More after the jump…
After reaching the point of “I have had enough of this nonstandard OS instability with EyeTV”, I decided to repartition my disk to install Tiger along side my nonstandard OSX. I initially tried using diskutil to resize the volume and create a second partition in the remaining free space, This did not work because when you do a lot of video recording (which I have been doing quite a lot of) you quickly
defragment your disk.
Taking a peek at the disk use revealed that I had blocks of data all over the place. This is when most people would have simply coughed up the cash for an OS X disk defragmenter like iDefrag. However, my husband is already giving me a hard time over all new equipment and software purchases, so I needed a cheaper way to get out of the situation.
I used the oldest defragging trick in the book instead. I copied the nonstandard OS disk contents to an external disk, reformatted the original drive partition (using diskutil eraseVolume), then created two partitions out of the original (using diskutil resizeVolume). I installed Tiger onto one of the two new partitions and copied my nonstandard OSX disk contents back onto the second.
This gave me a Mac Mini with a 45 GB Tiger partition, a 35 GB nonstandard OSX partition, and a 10 GB WinXP partition, which is a lot of slicing and dicing for a poor little 100GB disk.

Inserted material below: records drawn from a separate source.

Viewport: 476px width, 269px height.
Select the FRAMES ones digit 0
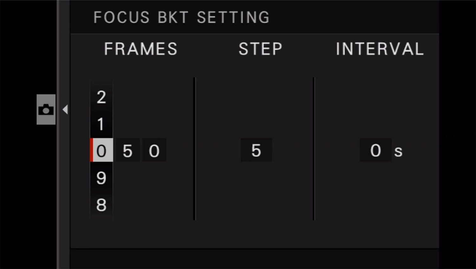154,150
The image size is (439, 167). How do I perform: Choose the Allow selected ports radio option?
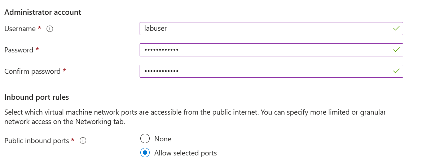coord(145,153)
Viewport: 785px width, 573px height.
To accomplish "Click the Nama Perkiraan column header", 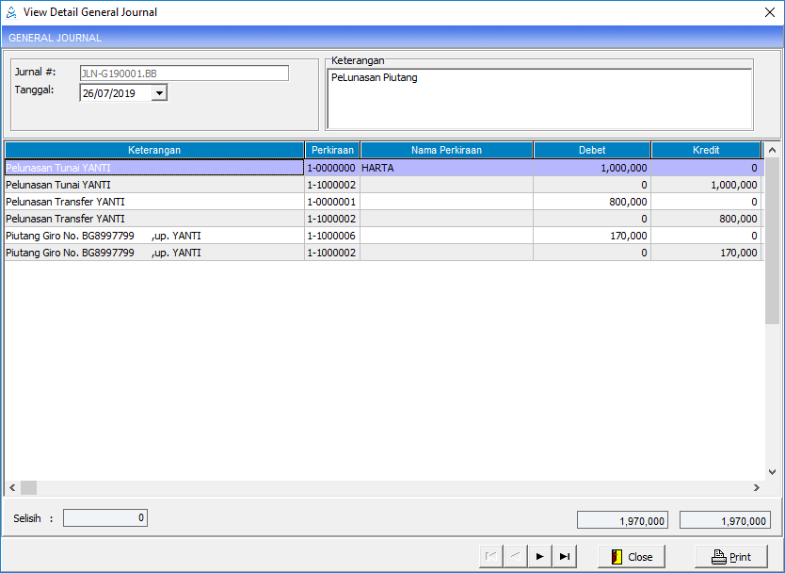I will tap(446, 150).
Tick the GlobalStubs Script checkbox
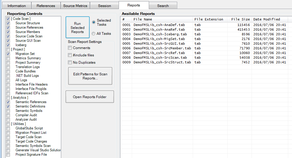The height and width of the screenshot is (158, 292). point(8,128)
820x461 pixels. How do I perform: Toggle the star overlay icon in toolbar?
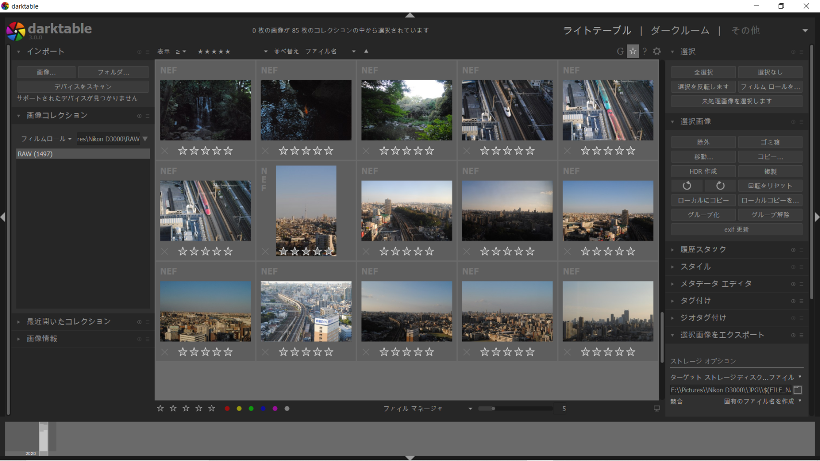633,51
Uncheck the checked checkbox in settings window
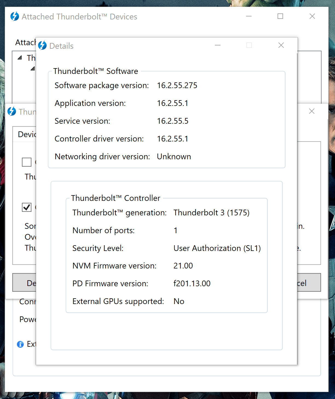 [x=27, y=207]
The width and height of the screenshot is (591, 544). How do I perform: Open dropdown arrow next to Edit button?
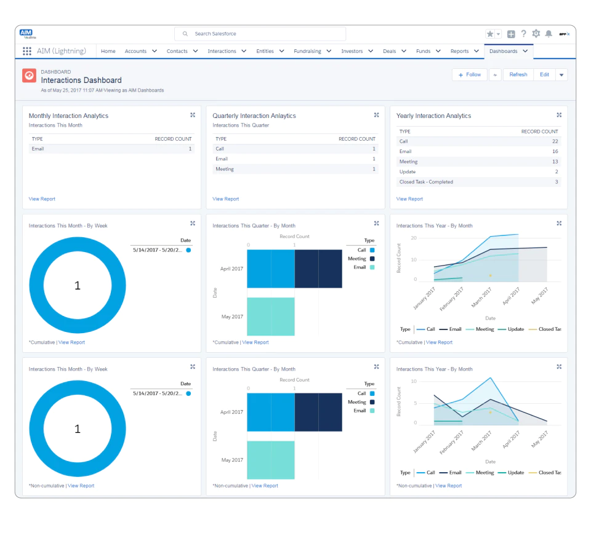(x=561, y=75)
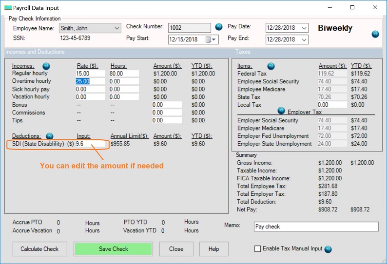Click the SDI deduction input field
The height and width of the screenshot is (264, 387).
pyautogui.click(x=90, y=144)
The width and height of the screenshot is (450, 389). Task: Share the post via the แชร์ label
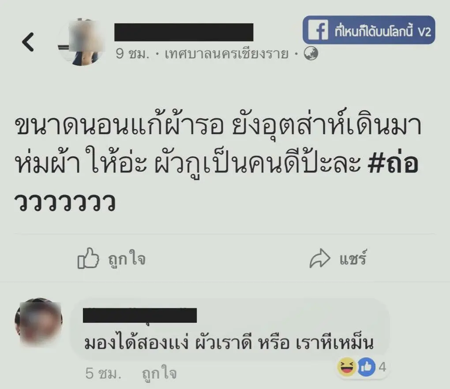[x=353, y=258]
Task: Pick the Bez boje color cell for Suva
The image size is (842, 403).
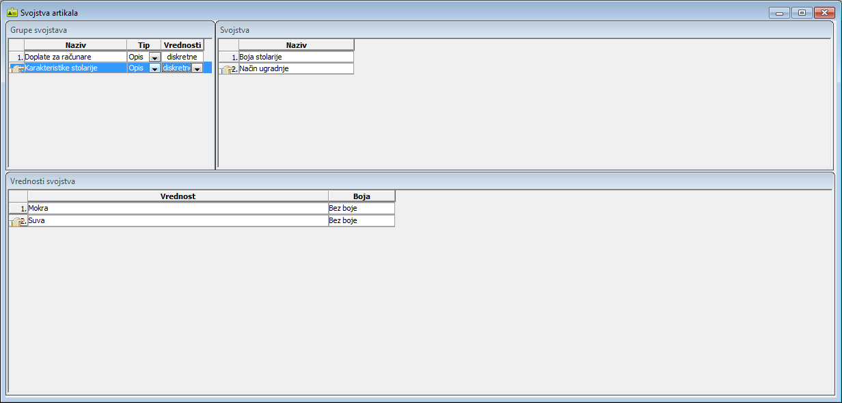Action: [361, 221]
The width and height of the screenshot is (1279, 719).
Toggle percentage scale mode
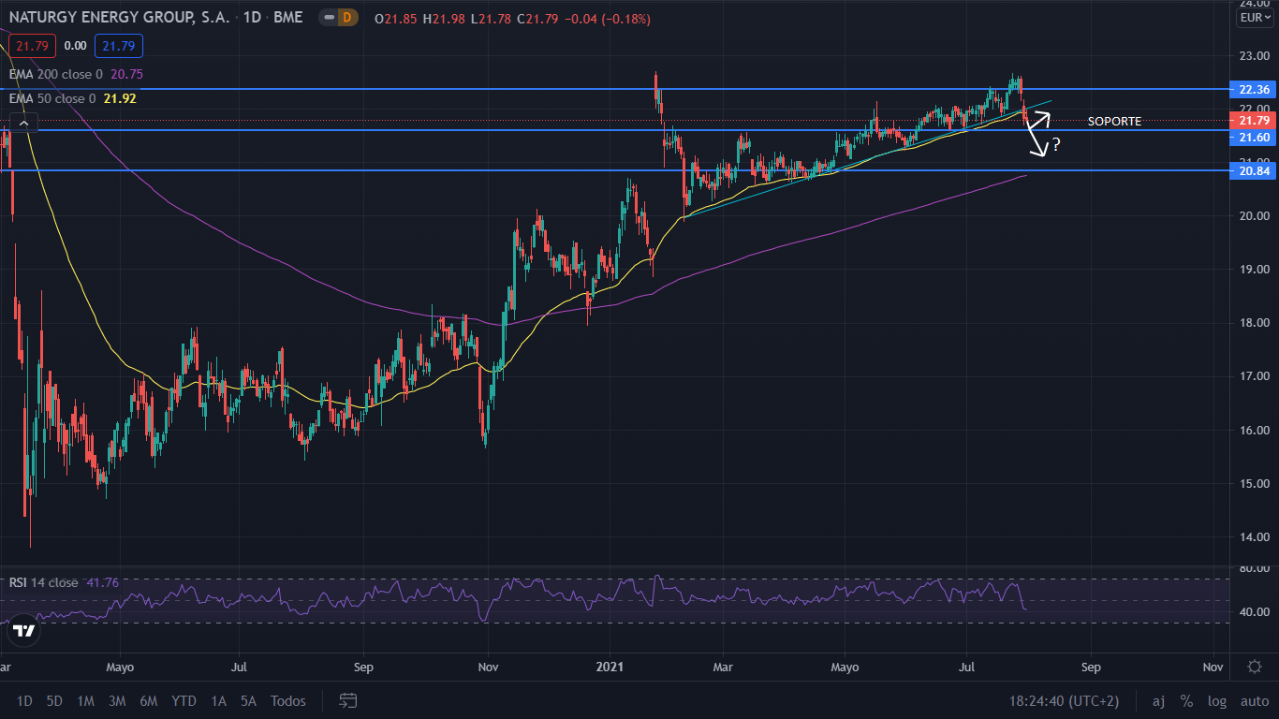click(x=1186, y=700)
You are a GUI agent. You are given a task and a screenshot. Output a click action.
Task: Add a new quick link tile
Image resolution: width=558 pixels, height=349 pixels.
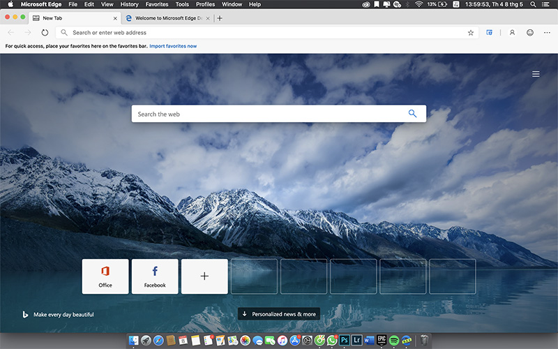204,276
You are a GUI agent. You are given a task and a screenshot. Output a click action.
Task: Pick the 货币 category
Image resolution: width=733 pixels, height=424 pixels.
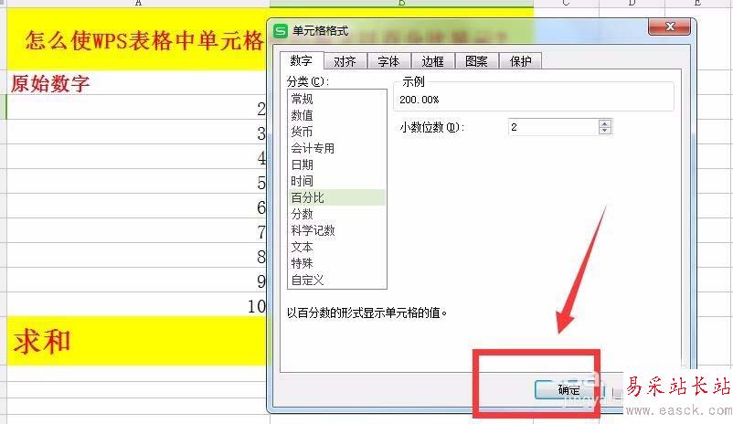336,132
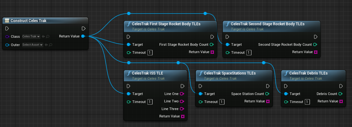This screenshot has width=352, height=127.
Task: Open the Celes Trak class dropdown
Action: pyautogui.click(x=31, y=36)
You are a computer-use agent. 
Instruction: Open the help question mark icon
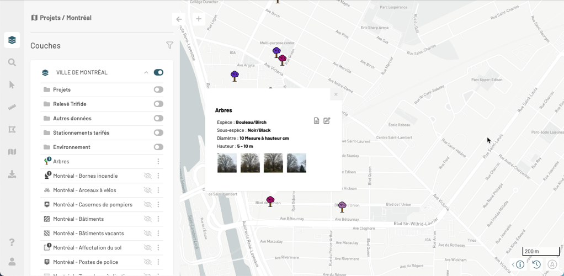tap(12, 242)
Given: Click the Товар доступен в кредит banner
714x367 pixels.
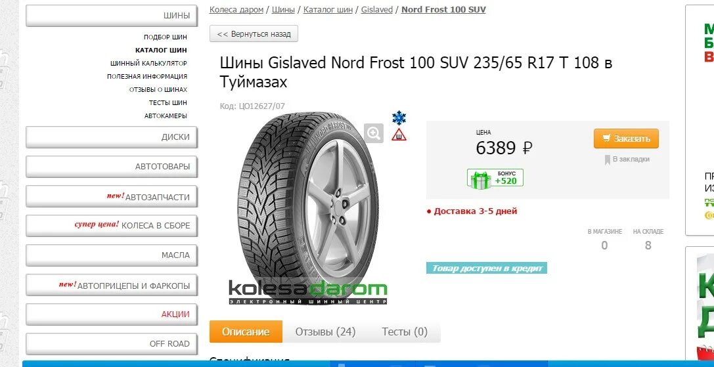Looking at the screenshot, I should pos(486,268).
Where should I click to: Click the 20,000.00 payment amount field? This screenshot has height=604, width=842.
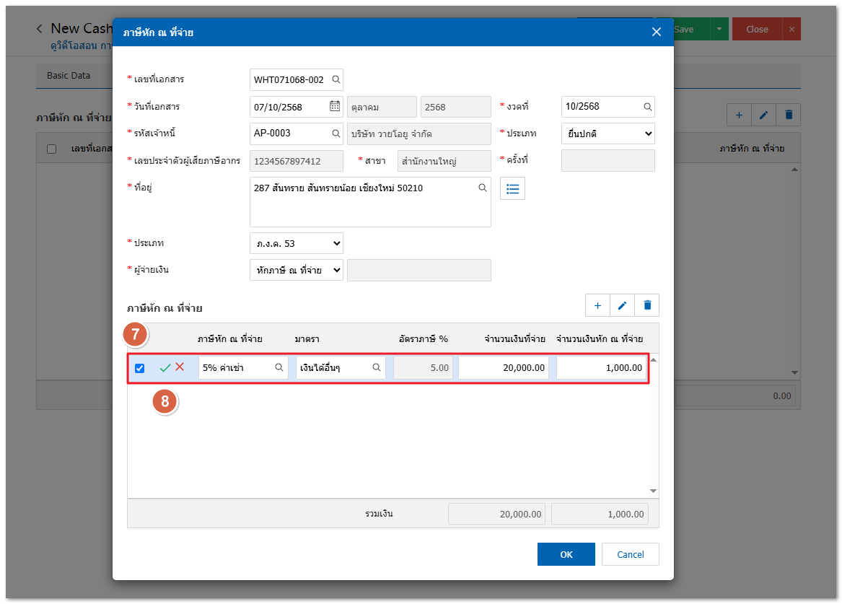pos(504,368)
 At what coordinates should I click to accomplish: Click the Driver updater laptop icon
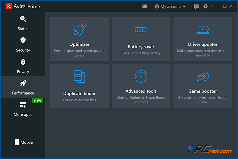[203, 30]
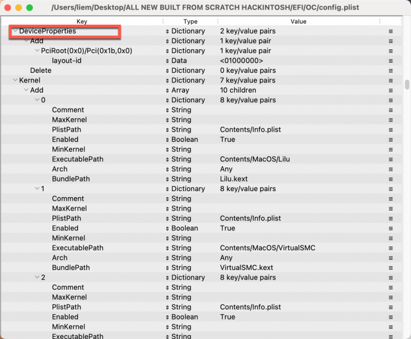Click the Type column header
The width and height of the screenshot is (411, 339).
(x=190, y=22)
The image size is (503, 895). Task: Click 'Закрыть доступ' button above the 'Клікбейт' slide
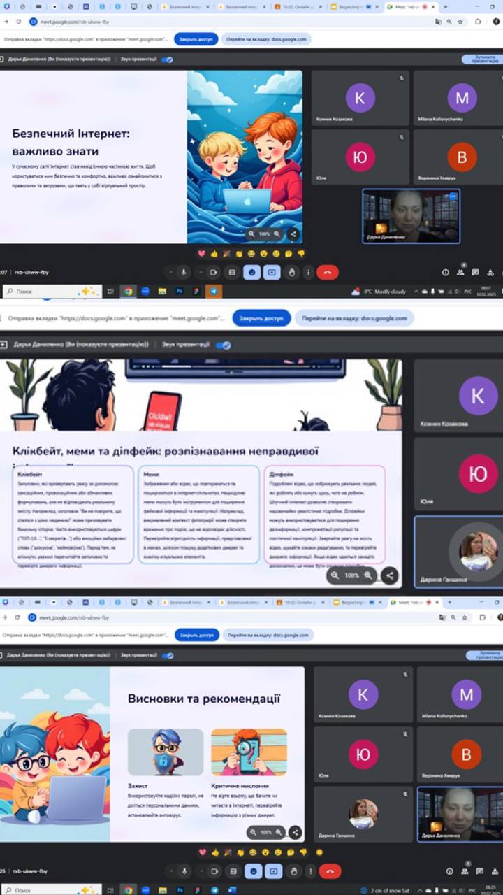coord(261,318)
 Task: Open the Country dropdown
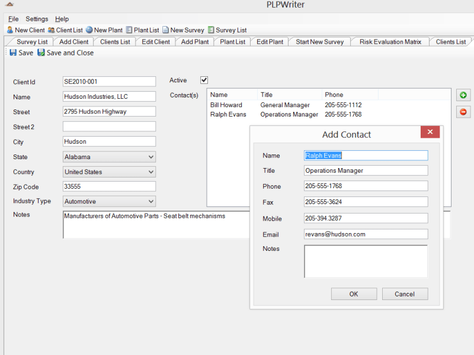[150, 172]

Anyway, I haven’t done much with the new setup because it took all day with all the reformatting and OS installation and such. I’m pleased to report that EyeTV 2.3.3 works fine under 10.4 and I’ll be testing it out with the remote control and trying to export when I get a chance.
I changed the EyeTV settings in the nonstandard partition to point to the Tiger partition’s EyeTV folder, so hopefully all my recordings and schedules will be shared between the two operating systems. I don’t want to use an always-on external disk for the moment, mostly because of desk space limitations. My desk is covered with Macs, Zunes, iPods, and Pocket PCs not to mention routers, power-strips, keyboards, mice, and speakers besides the obligatory pencil jars, phones and file folders. I did pack up the soldering iron and multimeter to make a little breathing room for now.